:: Given records

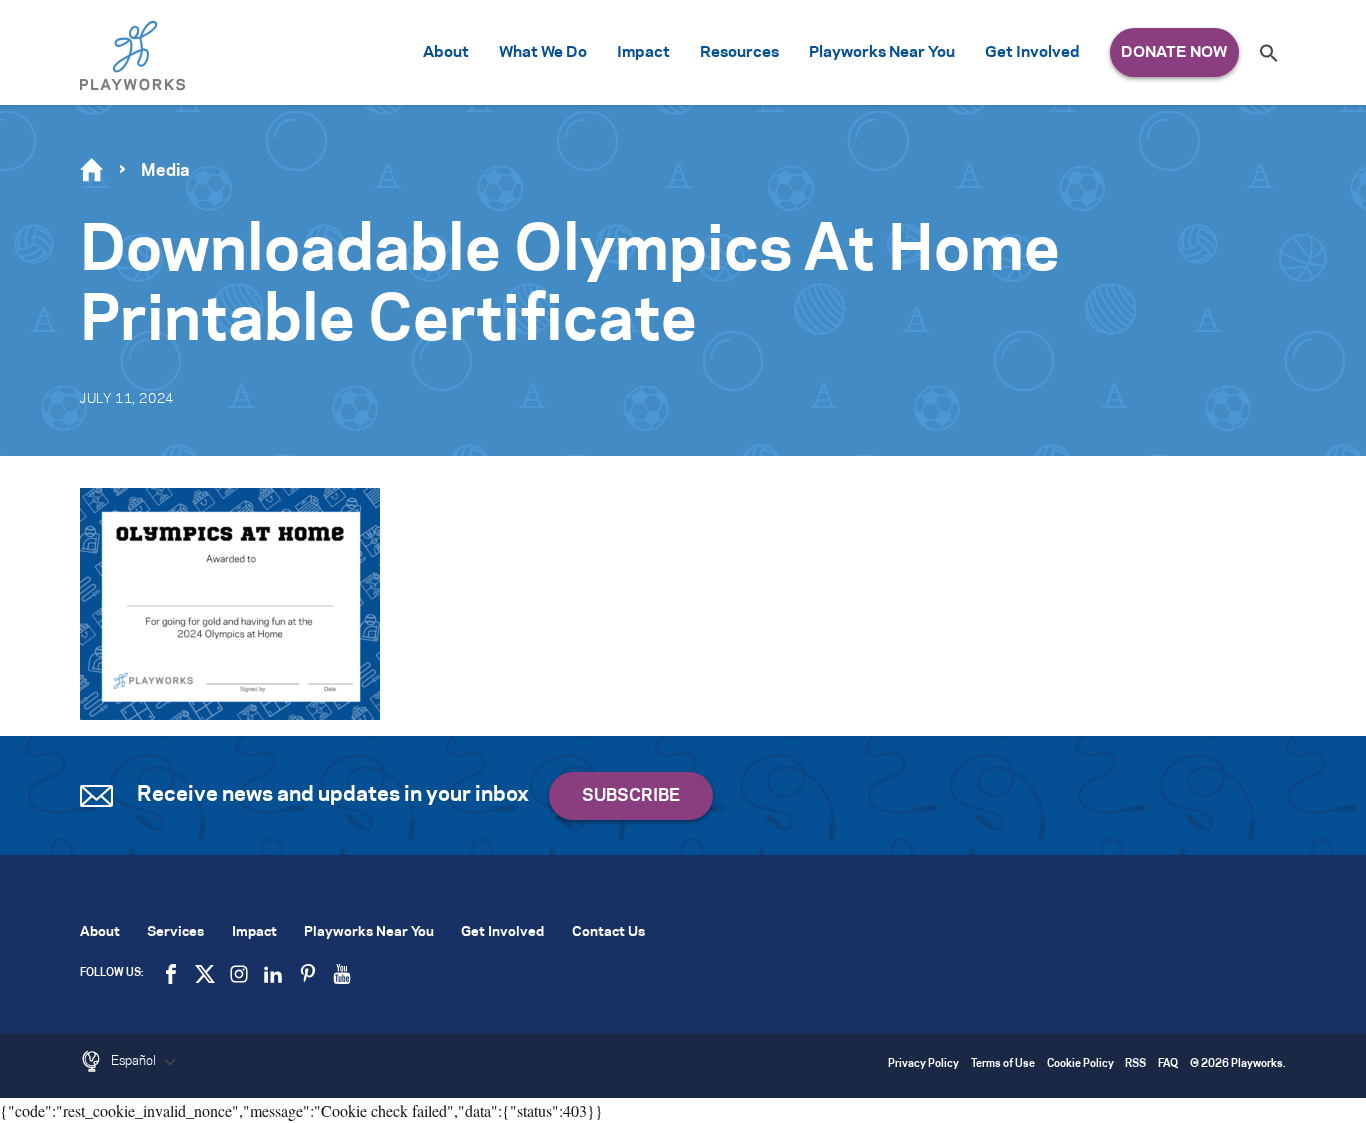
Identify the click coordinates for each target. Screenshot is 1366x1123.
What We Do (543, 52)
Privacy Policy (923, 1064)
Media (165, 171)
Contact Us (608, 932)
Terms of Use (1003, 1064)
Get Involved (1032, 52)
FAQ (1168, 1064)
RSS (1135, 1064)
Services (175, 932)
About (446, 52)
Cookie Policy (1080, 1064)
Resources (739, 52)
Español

::::

__Work to complete__
Pictures aside, retype the material exactly.

__Output__
Identify the click coordinates for each target. Screenshot is 1366x1123.
What We Do (543, 52)
Privacy Policy (923, 1064)
Media (165, 171)
Contact Us (608, 932)
Terms of Use (1003, 1064)
Get Involved (1032, 52)
FAQ (1168, 1064)
RSS (1135, 1064)
Services (175, 932)
About (446, 52)
Cookie Policy (1080, 1064)
Resources (739, 52)
Español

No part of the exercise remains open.